Happily, castle hotels now abound, and proprietors are making a financial success of converting the ancient family home into a special destination for visitors.
You’ll find most castles in the Piedmont and Trentino-Alto Adige regions in the north, but Tuscany has impressive numbers, too. In the south, masserias, or fortified farmhouses, are now delightful hotels.
Before unification in the 19th century, Italy was composed of a myriad of city-states—tiny countries, each with its own ruling family who were usually at odds with another aristocratic family in the next city.
Castles were built to demonstrate to outsiders that the sovereign living behind the walls was a power to be reckoned with.
The word “palace” comes from the Latin palatium, meaning the hill on which the Roman emperors built their residences. From the time of the Renaissance (when the expansion of commerce gave people more money to lavish on private residences), every nobleman in Italy built his own private palazzo, and the idea spread throughout Europe. Architects traveled to Italy to learn their craft and returned to their own countries with new ideas.
Some great reasons to visit
Every region of Italy delights the senses
Abruzzo Wild and unpopulated, in Abruzzo you will find three national parks, hilltop villages, and castle ruins.
Campania and Apulia It was on the coast of Campania where Ulysses, in the Odyssey, barely escaped the charms of the sirens, and this breathtaking region still captivates today. In Apulia, castles, churches, and casbahs are the architectural legacies of centuries of invasions, while the strange conical trullis are on the UNESCO World Heritage Site list.
Emilia-Romagna Aside from a rich heritage of palaces and churches, opera fans can make a pilgrimage to the birthplace of Verdi and Pavarotti, while luxury sports car aficionados can pay homage to where Lamborghinis and Ferraris were born. And above all, this region invites you to come eat. Emilia-Romagna is the home of prosciutto, Parmesan cheese, tortellini, and Modena balsamic vinegar.

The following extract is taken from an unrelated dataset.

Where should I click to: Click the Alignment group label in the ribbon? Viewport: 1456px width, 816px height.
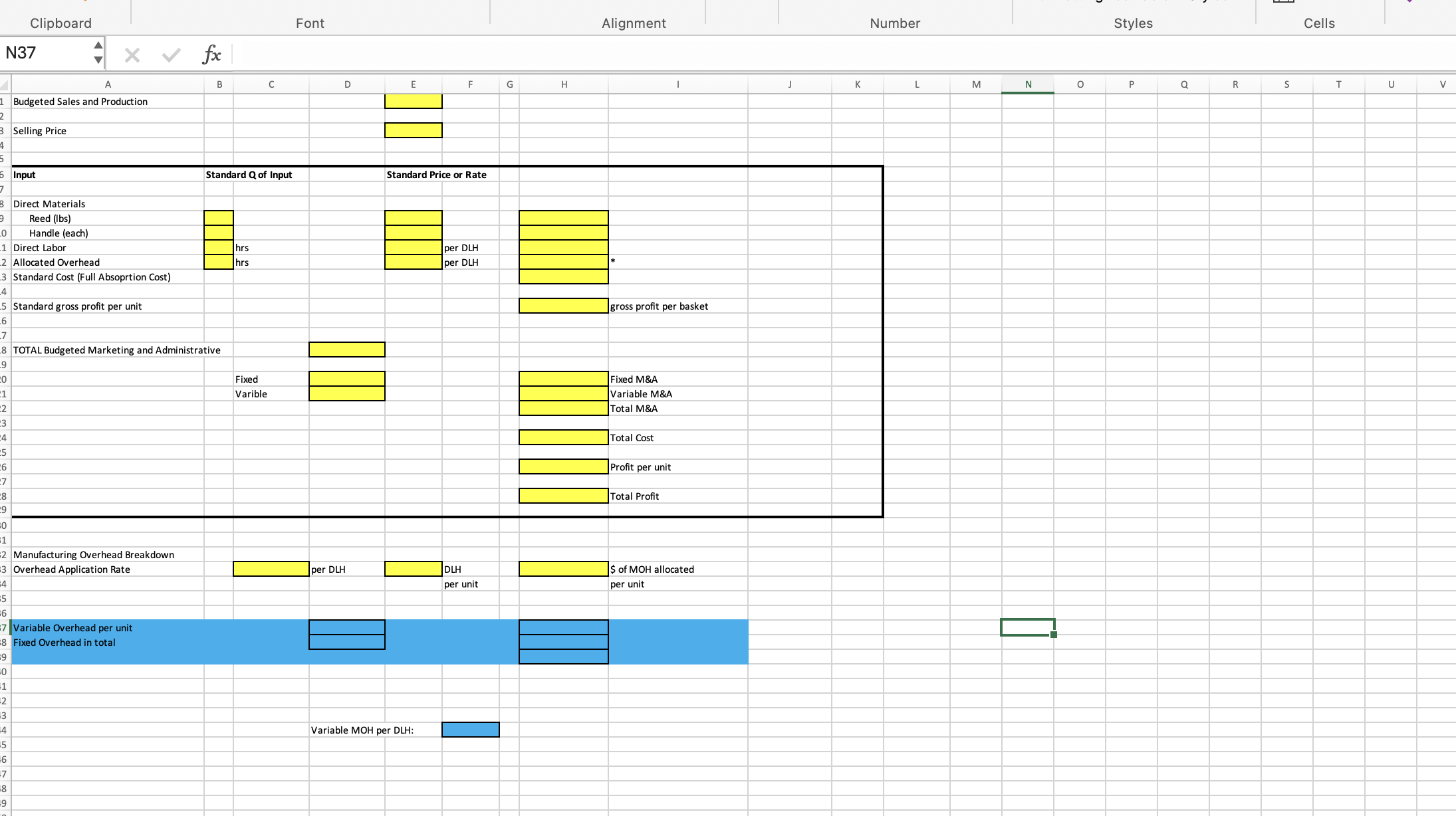pos(634,23)
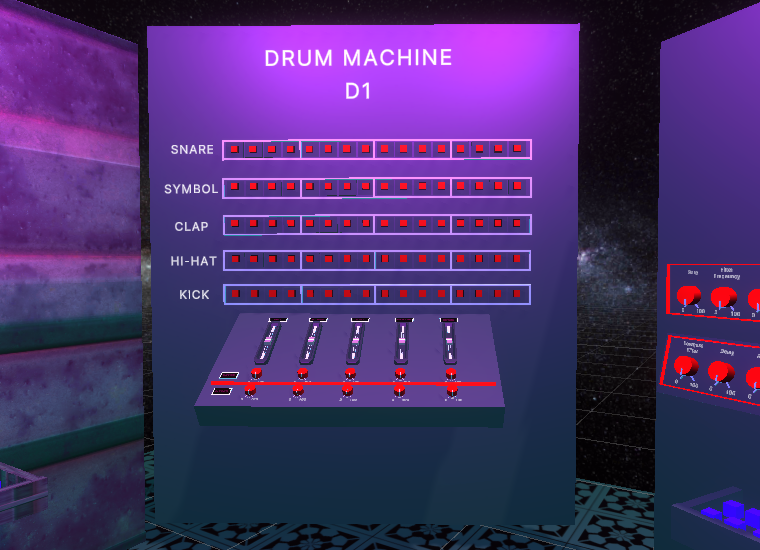Click the leftmost knob in lower right effects panel

click(x=684, y=366)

Lazio The cradle of Roman civilization, Rome is one of the world’s greatest cities, and writers and painters have described the volcanic hills and lakes of its countryside for centuries.
Lombardy and Piedmont Lombardy may be Italy’s center of industry, but its Lake District is one of the most gorgeous spots on earth. At the foot of the Alps and dotted with castles, Piedmont is the Italy of royalty, its style that of the former House of Savoy.
Marche A former frontier province of the Frankish Empire, its hills are filled with unspoiled villages and nature reserves.
Sicily All of Sicily is like a great archaeological museum with its splendid Greek temples, Roman aqueducts, and Norman castles waiting for you to explore.
Trentino-Alto Adige and Veneto A unique blend of Germanic and Italian traditions sets the Trentino-Alto Adige region apart. Over 100 castles accent the valleys and cliffsides of the Dolomite mountains. Although once dominated by the great city of Venice, the Veneto features sumptuous villas and grand Renaissance cities.
Tuscany Magnificent Renaissance cities, fortified hilltop villages, rolling countryside covered in vineyards and olive trees with a lone villa in the distance are the images that make us work for that next vacation!
Umbria With a superb landscape of snowcapped mountains and vast stretches of olive trees and vineyards, Umbria’s greatest charm lies with its medieval towns, hilltop fortresses, grand Romanesque churches, and monasteries filled with art treasures.